I've been surveying the different methods of approaching linear multivariate problems (ex PCA, PLS, factor analysis etc.) and want generate a model for Y's that depend non-linearly on $X$'s via linearizations of the $X$'s. But I have not found much with regards to the process of linearizing variables such that I can use one of these linear models. Thus at the moment I am fairly blind to any pitfalls from doing this naively. Two specifics come to mind:
(1) It seems that standardizing variables is common but it is not clear to me how to do it if I presume a nonlinear relation (it may be just that I don't understand why we standardize). Say that I presume $Y = a X^2$, where I want to determine $a$, I could standardize $X$ (and $Y$?), then linearize, and then fit. or, I could linearize via $U = X^2$, then standardize $U$ (and $Y$?), then fit. Intuitively, these operations don't commute so I would expect two fits, but there is only one value of $a$ by definition, how can I resolve this conflict?

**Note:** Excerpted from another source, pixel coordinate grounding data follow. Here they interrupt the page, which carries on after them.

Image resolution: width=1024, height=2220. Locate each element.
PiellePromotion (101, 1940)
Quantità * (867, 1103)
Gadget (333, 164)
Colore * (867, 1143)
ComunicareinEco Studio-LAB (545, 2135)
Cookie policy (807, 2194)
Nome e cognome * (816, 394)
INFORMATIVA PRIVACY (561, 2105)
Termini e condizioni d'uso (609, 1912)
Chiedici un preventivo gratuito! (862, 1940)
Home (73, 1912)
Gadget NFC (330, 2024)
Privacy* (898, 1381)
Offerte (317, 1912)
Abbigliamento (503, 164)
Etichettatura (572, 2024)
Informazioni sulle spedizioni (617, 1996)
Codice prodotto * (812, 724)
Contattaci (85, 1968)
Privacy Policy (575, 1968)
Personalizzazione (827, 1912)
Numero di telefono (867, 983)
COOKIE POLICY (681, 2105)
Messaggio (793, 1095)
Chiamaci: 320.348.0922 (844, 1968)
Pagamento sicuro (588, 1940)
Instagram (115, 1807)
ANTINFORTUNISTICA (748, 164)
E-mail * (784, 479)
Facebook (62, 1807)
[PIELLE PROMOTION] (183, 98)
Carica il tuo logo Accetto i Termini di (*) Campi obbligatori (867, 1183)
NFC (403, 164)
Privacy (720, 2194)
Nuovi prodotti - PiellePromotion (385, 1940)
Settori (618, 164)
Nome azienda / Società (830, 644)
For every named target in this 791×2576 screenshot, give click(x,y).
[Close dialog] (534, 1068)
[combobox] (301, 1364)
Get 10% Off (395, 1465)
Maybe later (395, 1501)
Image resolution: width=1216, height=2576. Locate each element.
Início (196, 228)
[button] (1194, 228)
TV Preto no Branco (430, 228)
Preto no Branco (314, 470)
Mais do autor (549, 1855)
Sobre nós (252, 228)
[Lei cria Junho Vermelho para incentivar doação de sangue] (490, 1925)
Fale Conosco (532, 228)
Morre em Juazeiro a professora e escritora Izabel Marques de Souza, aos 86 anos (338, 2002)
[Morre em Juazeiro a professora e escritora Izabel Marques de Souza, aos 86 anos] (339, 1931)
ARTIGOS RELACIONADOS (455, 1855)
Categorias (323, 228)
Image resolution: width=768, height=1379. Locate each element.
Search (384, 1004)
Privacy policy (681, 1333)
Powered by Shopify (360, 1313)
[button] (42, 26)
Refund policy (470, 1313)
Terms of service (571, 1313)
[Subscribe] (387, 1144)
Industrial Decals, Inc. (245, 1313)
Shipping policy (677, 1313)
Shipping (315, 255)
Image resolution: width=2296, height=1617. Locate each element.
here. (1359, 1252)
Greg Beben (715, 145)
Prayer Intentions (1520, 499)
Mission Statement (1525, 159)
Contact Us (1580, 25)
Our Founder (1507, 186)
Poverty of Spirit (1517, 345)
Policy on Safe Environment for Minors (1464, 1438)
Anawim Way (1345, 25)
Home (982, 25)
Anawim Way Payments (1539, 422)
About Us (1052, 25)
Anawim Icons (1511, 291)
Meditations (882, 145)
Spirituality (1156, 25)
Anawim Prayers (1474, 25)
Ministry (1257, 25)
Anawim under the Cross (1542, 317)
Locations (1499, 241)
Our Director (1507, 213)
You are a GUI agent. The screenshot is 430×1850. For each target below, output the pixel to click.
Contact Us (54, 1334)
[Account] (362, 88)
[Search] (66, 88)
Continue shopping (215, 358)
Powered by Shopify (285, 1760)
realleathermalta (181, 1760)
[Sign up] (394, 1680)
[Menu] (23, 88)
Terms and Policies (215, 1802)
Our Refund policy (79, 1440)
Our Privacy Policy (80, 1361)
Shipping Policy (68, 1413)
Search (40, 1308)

(2) I have many $X$'s and I presume that some $X$'s will have a nonlinear relation with $Y$. So far, I have computed different transforms of my $X$'s ($\log(X)$, $X^2$, etc.) and allowed the fitting routine to pick out which ever it wants (say via step-wise regression). However, I have little intuition as to how to regard $X$ and it's transformations; should I allow the fitting routine to pick one 'version' $X$ and preclude having a model that looks like $Y = a_1 \log(X_1) + a_2 X_1^2 + a_3 X_1^{-1} + a_4 \log(X_2) + a_5 X_2^2 + a_6 X_2^{-1}$, and instead enforce that there can only be one term with $X_1$ and one term with $X_2$?
On the one hand, these different transforms are highly correlated (though non-linearly) with $X_i$ by construction and now I'm thinking about maybe having a co-linearity problem. At the same time, polynomial solutions are fairly standard even though $X^n$ and $X^m$ are correlated just the same for $n\neq m$.
I would note that I have tried looking for "nonlinear multivariate methods" but the only sources I have found are (at the moment) way above my head.
Thank you for any guidance!
In response to your second comment (I was character limited in the comment):
The bare-bones problem is this: I have one measurement ($Y$) that I want to model, and I want to use several other measurements (the different $X_i$'s) to model $Y$.
Because I have several $X_i$, I understood this to be a multivariate problem. The simplest model I could do is something like $Y=b+\sum_i a_i X_i$. However, I don't want to presume linearity between $Y$ and each $X_i$, so I want to explore linearity between $Y$ and different transforms of $X_i$ (ie $X_i^2$, $\log(X_i)$, etc).
On the one hand, I increase the number of variables by the number of transforms I want to consider, so computationally this gets expensive, so there is an incentive to not over-reach. At the same time, I know to consider screening $X_i$ variables that are strongly correlated with each other, which has the computational benefit of reducing how many variables I use to make the model. I just don't understand if I should screen within a family of $X_i$ transforms in some way. If not, then it seems like I would treat each transform of $X_i$ as a new $X_i$ itself. But then I worry that if I build a screening protocol, I would reject transforms of $X_i$ since by construction they are correlated. Sorry if this isn't any clearer.